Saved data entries
====
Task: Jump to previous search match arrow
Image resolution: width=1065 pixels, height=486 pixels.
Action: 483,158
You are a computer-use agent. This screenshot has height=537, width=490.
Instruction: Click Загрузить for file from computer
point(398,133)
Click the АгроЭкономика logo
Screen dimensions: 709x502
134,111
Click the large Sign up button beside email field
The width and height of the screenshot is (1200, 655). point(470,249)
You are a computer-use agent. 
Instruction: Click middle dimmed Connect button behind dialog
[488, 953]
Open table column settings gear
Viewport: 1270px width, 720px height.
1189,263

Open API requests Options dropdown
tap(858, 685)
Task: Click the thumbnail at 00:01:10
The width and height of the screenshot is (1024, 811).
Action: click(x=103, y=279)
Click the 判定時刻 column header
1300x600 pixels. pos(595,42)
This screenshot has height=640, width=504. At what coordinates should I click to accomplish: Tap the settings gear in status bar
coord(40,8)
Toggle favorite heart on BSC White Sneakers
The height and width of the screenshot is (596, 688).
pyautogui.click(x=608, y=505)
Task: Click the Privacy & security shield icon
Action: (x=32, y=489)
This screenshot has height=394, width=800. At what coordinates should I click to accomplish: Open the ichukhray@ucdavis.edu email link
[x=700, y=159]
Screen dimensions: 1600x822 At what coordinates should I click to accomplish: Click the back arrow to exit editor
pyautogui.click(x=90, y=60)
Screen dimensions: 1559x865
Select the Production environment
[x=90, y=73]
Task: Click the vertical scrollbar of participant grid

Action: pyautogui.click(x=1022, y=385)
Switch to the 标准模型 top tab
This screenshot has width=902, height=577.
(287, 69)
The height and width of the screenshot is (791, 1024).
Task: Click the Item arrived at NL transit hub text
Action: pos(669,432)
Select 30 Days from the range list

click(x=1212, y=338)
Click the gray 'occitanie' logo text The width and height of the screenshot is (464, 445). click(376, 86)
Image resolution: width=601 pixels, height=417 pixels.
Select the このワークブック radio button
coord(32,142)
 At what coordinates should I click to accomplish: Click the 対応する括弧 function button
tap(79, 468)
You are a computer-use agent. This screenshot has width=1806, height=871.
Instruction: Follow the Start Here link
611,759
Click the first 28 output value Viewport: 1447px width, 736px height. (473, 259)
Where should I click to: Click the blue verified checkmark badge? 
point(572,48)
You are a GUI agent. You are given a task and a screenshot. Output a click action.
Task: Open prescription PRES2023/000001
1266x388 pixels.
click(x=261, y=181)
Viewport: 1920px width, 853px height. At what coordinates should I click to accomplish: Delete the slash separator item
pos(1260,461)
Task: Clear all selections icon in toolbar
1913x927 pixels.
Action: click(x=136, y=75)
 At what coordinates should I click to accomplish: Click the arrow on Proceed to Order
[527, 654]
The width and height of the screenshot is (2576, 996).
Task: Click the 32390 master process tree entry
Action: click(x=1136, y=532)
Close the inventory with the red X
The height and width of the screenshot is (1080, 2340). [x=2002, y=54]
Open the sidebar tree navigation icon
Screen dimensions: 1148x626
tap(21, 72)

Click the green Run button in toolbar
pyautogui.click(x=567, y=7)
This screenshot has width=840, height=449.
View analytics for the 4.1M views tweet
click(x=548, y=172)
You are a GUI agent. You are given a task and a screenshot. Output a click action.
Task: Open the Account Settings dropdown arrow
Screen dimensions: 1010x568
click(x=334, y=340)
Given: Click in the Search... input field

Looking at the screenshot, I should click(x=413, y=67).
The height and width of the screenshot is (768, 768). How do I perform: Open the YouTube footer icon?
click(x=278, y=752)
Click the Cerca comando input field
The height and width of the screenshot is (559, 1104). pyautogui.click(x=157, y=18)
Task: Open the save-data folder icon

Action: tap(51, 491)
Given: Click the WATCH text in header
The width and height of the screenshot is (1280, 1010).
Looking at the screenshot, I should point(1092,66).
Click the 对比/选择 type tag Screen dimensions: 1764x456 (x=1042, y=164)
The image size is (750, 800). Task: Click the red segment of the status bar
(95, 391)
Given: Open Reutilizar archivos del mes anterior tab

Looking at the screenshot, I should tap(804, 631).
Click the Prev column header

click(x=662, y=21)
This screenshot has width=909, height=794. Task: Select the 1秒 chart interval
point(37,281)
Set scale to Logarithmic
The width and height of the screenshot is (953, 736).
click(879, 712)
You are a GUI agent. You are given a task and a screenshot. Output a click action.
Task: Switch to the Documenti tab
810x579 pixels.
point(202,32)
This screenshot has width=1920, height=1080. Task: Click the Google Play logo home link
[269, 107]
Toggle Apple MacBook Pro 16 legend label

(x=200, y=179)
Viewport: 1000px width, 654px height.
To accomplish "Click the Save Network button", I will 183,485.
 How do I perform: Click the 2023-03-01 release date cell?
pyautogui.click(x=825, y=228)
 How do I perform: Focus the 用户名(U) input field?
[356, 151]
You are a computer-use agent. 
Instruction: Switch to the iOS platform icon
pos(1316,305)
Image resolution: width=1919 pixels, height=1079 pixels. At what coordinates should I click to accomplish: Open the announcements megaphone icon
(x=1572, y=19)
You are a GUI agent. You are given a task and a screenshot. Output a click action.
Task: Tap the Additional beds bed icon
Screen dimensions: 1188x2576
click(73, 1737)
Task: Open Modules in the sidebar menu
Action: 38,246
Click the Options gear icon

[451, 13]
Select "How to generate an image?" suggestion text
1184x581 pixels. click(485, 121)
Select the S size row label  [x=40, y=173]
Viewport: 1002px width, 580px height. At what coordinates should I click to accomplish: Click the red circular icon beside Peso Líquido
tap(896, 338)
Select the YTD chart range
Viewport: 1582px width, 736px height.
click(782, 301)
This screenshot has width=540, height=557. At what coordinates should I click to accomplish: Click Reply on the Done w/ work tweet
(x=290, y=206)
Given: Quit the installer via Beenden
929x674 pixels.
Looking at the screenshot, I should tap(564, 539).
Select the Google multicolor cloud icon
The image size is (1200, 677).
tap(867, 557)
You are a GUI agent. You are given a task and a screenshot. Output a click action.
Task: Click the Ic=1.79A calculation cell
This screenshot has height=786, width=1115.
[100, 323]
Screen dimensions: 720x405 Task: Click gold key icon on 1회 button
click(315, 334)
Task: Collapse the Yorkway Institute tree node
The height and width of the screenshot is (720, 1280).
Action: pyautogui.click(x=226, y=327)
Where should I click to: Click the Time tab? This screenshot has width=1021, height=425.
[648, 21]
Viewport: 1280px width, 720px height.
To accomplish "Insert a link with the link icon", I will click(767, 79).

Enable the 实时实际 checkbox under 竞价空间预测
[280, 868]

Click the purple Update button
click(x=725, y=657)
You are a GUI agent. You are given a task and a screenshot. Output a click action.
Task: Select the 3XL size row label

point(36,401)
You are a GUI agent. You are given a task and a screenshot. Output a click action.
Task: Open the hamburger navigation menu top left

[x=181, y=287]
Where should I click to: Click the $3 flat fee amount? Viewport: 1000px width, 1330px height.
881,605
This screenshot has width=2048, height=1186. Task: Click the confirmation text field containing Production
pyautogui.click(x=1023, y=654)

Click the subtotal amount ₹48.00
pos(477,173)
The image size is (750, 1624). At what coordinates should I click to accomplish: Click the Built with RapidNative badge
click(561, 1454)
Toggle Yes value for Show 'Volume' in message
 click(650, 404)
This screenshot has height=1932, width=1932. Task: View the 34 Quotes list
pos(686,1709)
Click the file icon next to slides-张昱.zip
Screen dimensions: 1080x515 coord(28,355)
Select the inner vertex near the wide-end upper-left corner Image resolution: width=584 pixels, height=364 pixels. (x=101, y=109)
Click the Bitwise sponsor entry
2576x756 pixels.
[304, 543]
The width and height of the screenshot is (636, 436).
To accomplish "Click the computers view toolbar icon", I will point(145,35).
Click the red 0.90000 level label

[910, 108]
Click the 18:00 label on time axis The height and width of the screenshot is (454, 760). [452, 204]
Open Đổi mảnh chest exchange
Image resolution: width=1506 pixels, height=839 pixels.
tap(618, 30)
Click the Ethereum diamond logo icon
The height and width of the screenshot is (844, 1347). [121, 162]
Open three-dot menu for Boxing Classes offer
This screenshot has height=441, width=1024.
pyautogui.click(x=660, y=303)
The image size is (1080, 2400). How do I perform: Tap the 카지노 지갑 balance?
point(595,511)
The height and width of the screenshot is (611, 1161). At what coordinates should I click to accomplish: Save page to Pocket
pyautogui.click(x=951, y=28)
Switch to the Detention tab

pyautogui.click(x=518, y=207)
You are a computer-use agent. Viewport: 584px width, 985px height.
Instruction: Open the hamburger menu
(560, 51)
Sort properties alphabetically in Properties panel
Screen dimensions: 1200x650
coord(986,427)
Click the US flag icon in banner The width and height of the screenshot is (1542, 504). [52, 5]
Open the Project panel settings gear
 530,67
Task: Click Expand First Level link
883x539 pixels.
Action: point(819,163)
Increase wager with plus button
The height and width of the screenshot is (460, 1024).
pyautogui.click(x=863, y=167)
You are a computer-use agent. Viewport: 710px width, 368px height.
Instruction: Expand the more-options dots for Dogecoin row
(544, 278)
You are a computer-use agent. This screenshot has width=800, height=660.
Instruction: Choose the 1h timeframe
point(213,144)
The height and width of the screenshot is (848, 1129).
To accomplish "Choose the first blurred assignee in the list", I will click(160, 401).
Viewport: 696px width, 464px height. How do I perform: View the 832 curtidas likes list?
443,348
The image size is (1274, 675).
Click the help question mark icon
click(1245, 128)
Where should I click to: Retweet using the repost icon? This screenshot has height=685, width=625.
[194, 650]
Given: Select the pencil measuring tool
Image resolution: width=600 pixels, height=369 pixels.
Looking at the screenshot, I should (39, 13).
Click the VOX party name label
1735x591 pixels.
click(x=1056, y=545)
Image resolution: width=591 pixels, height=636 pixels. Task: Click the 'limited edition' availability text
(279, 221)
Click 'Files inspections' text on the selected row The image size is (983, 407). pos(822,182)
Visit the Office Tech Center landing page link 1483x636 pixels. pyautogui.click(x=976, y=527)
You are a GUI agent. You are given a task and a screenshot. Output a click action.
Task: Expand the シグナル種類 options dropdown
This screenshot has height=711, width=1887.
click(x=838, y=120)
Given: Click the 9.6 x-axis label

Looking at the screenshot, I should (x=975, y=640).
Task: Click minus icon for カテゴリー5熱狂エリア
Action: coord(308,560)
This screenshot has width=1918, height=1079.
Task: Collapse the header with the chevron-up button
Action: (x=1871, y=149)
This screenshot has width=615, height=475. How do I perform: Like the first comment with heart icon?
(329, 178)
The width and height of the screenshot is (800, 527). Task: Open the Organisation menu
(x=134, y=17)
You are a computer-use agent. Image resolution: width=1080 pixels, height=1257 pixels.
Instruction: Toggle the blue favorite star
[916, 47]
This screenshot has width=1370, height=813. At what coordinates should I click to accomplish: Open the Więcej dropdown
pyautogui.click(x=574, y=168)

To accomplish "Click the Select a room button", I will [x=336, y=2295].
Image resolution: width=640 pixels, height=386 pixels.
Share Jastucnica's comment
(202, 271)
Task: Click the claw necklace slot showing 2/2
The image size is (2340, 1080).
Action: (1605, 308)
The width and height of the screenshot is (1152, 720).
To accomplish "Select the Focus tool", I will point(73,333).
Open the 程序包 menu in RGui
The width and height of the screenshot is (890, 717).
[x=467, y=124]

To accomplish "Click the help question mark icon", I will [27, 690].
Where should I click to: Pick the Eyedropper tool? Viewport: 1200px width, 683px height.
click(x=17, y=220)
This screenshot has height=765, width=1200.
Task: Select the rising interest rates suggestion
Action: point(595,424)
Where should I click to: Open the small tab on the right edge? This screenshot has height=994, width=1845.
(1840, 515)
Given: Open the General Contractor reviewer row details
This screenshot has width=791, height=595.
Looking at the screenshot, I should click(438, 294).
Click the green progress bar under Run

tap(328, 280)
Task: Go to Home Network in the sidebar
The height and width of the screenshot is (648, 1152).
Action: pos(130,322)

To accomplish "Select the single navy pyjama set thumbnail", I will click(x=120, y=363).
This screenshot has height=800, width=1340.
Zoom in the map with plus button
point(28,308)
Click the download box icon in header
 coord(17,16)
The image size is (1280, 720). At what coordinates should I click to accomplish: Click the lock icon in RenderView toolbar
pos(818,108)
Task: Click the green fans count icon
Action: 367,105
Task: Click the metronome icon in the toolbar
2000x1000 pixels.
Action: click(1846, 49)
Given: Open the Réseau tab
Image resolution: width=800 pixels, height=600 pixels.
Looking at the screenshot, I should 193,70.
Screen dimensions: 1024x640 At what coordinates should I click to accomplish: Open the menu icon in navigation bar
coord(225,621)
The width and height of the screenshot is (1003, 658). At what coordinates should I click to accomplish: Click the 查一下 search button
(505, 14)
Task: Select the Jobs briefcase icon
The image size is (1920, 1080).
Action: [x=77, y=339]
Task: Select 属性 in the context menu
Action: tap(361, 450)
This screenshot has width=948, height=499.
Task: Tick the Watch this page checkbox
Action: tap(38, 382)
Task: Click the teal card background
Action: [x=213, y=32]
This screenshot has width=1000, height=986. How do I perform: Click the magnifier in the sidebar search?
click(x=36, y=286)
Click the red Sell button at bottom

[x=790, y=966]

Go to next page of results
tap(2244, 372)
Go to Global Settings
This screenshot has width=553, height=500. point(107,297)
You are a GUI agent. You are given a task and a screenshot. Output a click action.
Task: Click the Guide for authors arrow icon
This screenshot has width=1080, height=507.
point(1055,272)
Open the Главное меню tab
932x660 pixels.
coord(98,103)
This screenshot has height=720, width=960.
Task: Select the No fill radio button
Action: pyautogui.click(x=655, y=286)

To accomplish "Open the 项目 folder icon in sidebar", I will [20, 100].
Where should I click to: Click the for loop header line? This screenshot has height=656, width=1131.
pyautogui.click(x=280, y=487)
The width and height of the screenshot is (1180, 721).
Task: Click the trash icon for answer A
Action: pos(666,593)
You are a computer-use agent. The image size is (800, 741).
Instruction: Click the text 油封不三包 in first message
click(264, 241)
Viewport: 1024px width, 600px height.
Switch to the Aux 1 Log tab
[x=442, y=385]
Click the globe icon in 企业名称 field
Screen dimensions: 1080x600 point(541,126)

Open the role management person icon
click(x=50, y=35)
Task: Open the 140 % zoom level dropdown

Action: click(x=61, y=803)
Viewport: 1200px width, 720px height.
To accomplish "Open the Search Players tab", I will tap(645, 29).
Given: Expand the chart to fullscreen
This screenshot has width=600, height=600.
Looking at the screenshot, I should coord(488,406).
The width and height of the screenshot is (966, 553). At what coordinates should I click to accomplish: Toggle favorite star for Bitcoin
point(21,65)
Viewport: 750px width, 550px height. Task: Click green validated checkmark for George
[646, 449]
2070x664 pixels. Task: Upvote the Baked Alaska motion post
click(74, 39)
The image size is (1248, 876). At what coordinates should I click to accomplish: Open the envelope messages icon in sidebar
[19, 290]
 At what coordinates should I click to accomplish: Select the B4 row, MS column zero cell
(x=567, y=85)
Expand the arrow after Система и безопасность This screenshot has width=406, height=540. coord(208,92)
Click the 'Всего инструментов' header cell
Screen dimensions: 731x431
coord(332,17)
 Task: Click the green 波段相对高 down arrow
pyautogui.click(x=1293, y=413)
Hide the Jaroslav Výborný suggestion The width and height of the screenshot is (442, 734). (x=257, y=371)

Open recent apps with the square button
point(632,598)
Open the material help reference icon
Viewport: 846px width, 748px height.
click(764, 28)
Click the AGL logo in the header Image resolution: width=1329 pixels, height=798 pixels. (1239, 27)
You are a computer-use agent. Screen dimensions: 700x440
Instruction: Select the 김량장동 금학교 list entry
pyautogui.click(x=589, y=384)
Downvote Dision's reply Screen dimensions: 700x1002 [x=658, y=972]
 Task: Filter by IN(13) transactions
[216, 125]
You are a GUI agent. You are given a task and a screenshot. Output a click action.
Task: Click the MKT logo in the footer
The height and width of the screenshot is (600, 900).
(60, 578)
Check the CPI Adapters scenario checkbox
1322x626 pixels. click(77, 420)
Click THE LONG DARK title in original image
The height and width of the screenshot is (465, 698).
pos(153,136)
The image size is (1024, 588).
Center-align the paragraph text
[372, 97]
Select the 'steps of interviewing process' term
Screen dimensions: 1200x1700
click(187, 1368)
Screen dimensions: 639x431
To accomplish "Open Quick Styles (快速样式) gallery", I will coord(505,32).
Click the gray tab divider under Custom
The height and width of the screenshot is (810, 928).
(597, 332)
====
Copy word for word the stretch of entries above from the line that has "2000x1000 pixels." through the line that has "You are a computer-use agent. The", both ends included, and nothing outside it.

2000x1000 pixels.
Action: click(1846, 49)
Given: Open the Réseau tab
Image resolution: width=800 pixels, height=600 pixels.
Looking at the screenshot, I should 193,70.
Screen dimensions: 1024x640 At what coordinates should I click to accomplish: Open the menu icon in navigation bar
coord(225,621)
The width and height of the screenshot is (1003, 658). At what coordinates should I click to accomplish: Click the 查一下 search button
(505, 14)
Task: Select the Jobs briefcase icon
The image size is (1920, 1080).
Action: [x=77, y=339]
Task: Select 属性 in the context menu
Action: tap(361, 450)
This screenshot has width=948, height=499.
Task: Tick the Watch this page checkbox
Action: tap(38, 382)
Task: Click the teal card background
Action: [x=213, y=32]
This screenshot has width=1000, height=986. How do I perform: Click the magnifier in the sidebar search?
click(x=36, y=286)
Click the red Sell button at bottom

[x=790, y=966]

Go to next page of results
tap(2244, 372)
Go to Global Settings
This screenshot has width=553, height=500. point(107,297)
You are a GUI agent. You are given a task and a screenshot. Output a click action.
Task: Click the Guide for authors arrow icon
This screenshot has width=1080, height=507.
point(1055,272)
Open the Главное меню tab
932x660 pixels.
coord(98,103)
This screenshot has height=720, width=960.
Task: Select the No fill radio button
Action: pyautogui.click(x=655, y=286)

To accomplish "Open the 项目 folder icon in sidebar", I will [20, 100].
Where should I click to: Click the for loop header line? This screenshot has height=656, width=1131.
pyautogui.click(x=280, y=487)
The width and height of the screenshot is (1180, 721).
Task: Click the trash icon for answer A
Action: pos(666,593)
You are a computer-use agent. The image size is (800, 741).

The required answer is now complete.